REPUBLIKA.CO.ID, SURAKARTA -- Ekonom Faisal Basri menilai tata kelola minyak dan gas di Republik Indonesia belum tepat dan hasilnya belum debesar-besarnya digunakan untuk kemakmuran rakyat. "Saya ingin sumber daya alam ini dimanfaatkan sebesar-besarnya untuk kemakmuran rakyat, bukan sekelompok orang atau orang per orang," katanya di Surakarta, Jawa Tengah, Sabtu (4/3).
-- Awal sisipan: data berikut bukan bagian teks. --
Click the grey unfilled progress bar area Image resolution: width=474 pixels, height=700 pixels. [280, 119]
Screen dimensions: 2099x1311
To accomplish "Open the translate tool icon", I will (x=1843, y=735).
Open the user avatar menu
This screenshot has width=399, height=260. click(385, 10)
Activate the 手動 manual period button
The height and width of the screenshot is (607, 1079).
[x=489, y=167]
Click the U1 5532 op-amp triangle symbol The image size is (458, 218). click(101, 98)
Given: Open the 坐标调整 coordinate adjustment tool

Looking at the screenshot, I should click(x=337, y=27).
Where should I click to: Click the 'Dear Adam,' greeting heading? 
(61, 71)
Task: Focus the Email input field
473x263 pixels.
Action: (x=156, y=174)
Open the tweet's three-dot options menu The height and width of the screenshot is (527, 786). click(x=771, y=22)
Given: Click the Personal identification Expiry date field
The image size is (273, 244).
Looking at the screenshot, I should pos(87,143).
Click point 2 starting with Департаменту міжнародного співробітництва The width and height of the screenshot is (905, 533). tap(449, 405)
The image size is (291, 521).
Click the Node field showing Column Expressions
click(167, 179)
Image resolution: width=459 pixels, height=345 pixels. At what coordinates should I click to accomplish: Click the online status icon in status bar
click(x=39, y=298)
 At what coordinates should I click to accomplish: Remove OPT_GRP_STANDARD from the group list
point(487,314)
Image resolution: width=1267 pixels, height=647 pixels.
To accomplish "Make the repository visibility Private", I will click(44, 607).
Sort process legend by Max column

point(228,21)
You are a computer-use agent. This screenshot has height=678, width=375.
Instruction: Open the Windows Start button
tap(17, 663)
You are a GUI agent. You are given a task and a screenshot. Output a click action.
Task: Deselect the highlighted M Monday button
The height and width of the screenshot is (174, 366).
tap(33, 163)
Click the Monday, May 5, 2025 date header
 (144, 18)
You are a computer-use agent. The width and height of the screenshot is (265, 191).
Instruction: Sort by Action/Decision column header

Hal tersebut disampaikan mantan Ketua Tim Tata Kelola Migas itu di sela seminar "Menegakkan Kedaulatan Energi NKRI" yang dilaksanakan di Gedung Pascasarjana IAIN Surakarta. Ia mengungkapkan kekayaan sumber daya alam menjadi sumber utama konsentrasi kekayaan di Indonesia dan menempatkannya pada urutan ketujuh dalam indeks Kapitalisme Kroni 2016 versi "The Economist" atau naik satu peringkat dibandingkan dengan posisi tahun sebelumnya.
Dengan kata lain, kata dia, untuk dapat mengelola sumber daya alam, pihak yang bersangkutan harus dekat dengan kekuasaan atau penguasa. "Sumber daya alam ini sedemikian rupa sekarang ada di tangan segelintir manusia, akibatnya satu persen orang terkaya di Indonesia menguasai 49,3 persen kekayaan nasional dan 10 persen orang terkaya di Indonesia menguasai 77,4 persen kekayaan nasional," ujarnya.
Oleh karena itu, pria kelahiran 6 November 1959 ini meminta pemerintah segera memperbaiki tata kelola migas dan memanfaatkannya untuk kemakmuran rakyat. "(Kenyataannya) orang per orang itu yang menguasai sumber daya alam untuk melanggengkan kekayaannya, bahkan mendirikan partai politik untuk memperkokoh cengkeraman atas kekayaan alam itu," katanya.
Faisal juga mendesak pemerintah melaksanakan rekomendasi tim tata kelola migas yang ditindaklanjuti dengan hasil audit forensik agar diketahui siapa saja yang terlibat mafia migas, mata rantainya seperti apa, cara kerjanya bagaimana, dan keuntungannya berapa. "Kami dulu di tim tata kelola migas menemukan keganjilan-keganjilan, kemudian merekomendasikan dalam bentuk audit forensik dan telah diserahkan ke pemerintah, tapi tidak ada tindak lanjut," ujarnya.